Retirement is something most try to avoid thinking about, but you will eventually be forced to take it into consideration due to its effects on the later stages of your life. After all, no one wants to be short of money to spend when they quit their jobs. People do not want to be working their entire lives (unless you’re passionate about something, of course!).
If you are close to retirement, one thing that has probably been on your mind is your estate plan. If you’re not sure where to start, then we will be going through some of the most important points in this guide with five useful estate planning tips.
Estate Planning Tip #1: Create a Will
It is understandable that you do not want to think about your will just yet. Growing old isn’t exactly the most exciting point in your life so thinking about a will before you even retire might be strange. Sadly, it is an important part of your estate plan that you should attend to as soon as possible. Your estate plan will decide who inherits your assets such as your property, car, valuable items, and even your digital accounts which is why it is important to draw up plans at an early stage.
You want to approach creating your will wisely; that being said, contact a lawyer. An attorney will help you come up with the right words and structure for your will so that when it is used your executor will have a much easier time carrying out your will. Just remember that certain things cannot be put on your will which is why it is important to have a trusted attorney to walk you through the process.
Estate Planning Tip #2: Planning Tax-Efficient Strategies
When you leave behind a large sum of money to be inherited you may be forced to pay high amounts of tax.
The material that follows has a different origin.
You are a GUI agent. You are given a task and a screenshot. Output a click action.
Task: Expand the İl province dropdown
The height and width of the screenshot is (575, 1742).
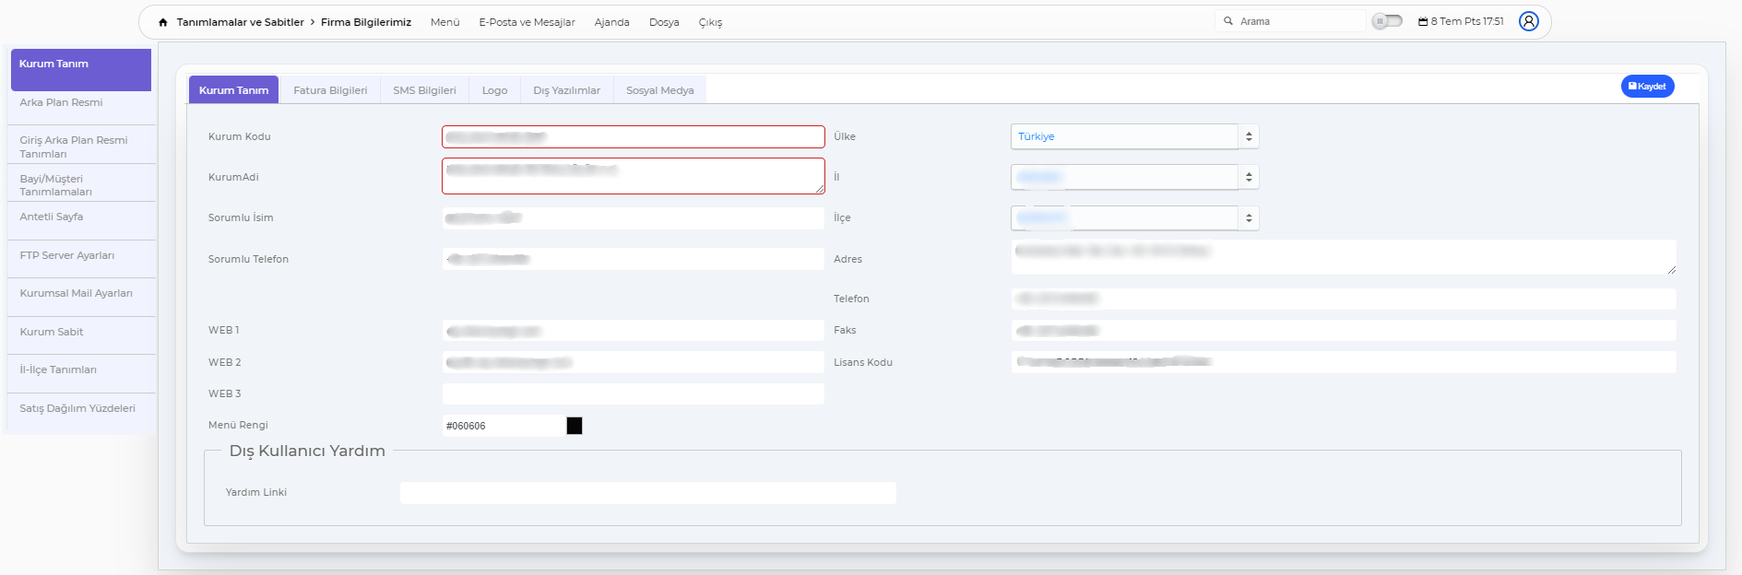[x=1133, y=177]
Thankfully, it is possible to reduce the amount of tax you pay by utilizing tax-efficient strategies. For example, donating to charities means you do not pay tax on those assets you own. This could be a sum of money or something valuable. If you own something that you do not want to pay tax on when handling down to your relatives and loved ones then simply donate it and you will be spared the tax charges. If you do not want to give it away, there are life insurance options we can talk about to offset taxes.
Some assets are free from estate taxes. For example, a life insurance policy can be left to someone without being forced to pay tax on it. Retirement accounts are also exempt from estate taxes. It is good to learn where you can and cannot avoid paying taxes. Do not worry if you are unsure—your professional lawyer (Intrepid Law) will be able to guide you through this step with ease.
Estate Planning Tip #3: Cover Expenses with a Trust
If you feel like there will be monetary issues when you are no longer around, then it might be worth using your current assets to cover expenses by using a trust plan. Whether it is schooling fees, insurance payments, or even health care, our experienced lawyer can help you set up a trust that can be used to pay for future expenses when you have passed away.
Here is an example of how this works:
Let’s say that you want to provide a great education for your grandson when he comes of age. You can set up the trust to trigger when your grandson reaches the age of 18 where they receive the money you have left in the trust to pay for their college tuition. However, the money must be used for the agreed purpose or else the money will not be released. Using a trust to cover expenses is a great way to feel at ease when you are close to passing on. Many want to provide for their family even when they are not around and it gives your loved one’s peace of mind for their futures.
Estate Planning Tip #4: Use Your Life Insurance to Offset Taxes
The people you have entrusted your assets to will likely be subject to fees and income taxes. This can put them under a lot of financial stress despite inheriting all of your assets. Thankfully, you can use your life insurance to offset those costs so that they can cover all of these payable taxes.
For instance, if your estate planner does the calculations and estimates that a total of $250,000 needs to be paid in estate and income tax, then you can set up a life insurance plan in their name. The beneficiary of your life insurance is not forced to pay tax, so they may use the $250,000 to help pay the taxes owed on the assets inherited. This is a brilliant tax-efficient strategy that will help your loved ones a great deal.
Estate Planning Tip #5: Hire a Reputable Estate Planning Team
Estate planning is not something you can do on your own easily. It takes a great deal of patience, knowledge, and understanding of the law in order to accomplish everything and hiring just a single person will not cut it. You need several experts that are knowledgeable in their fields if you want to get the best estate planning assistance possible.
This usually consists of an estate planning attorney, a tax specialist, and possibly a financial advisor. These are three main roles you will need in your team. The estate planning attorney will help you write up a will and set up any trusts that you may want. This helps ensure that your plan will meet any federal and state criteria so that it becomes legally binding. You must find a professional that knows the law in your state. For example, if you live in Missouri then you will need to find a lawyer from a city such as St. Louis.
The tax professional will be helping you minimize the amount you have to pay in taxes, and your financial advisor will help you design an investment portfolio for the assets you have. Make sure your financial advisor has some experience with estate planning before you hire them. While we do not offer investment advice, Intrepid Law can assist you with both estate and tax planning.
Hopefully, these five tips have given you some insight into estate planning and how you can prepare for your retirement. Make sure you do this as soon as possible so you can enjoy the rest of your life as a carefree soul.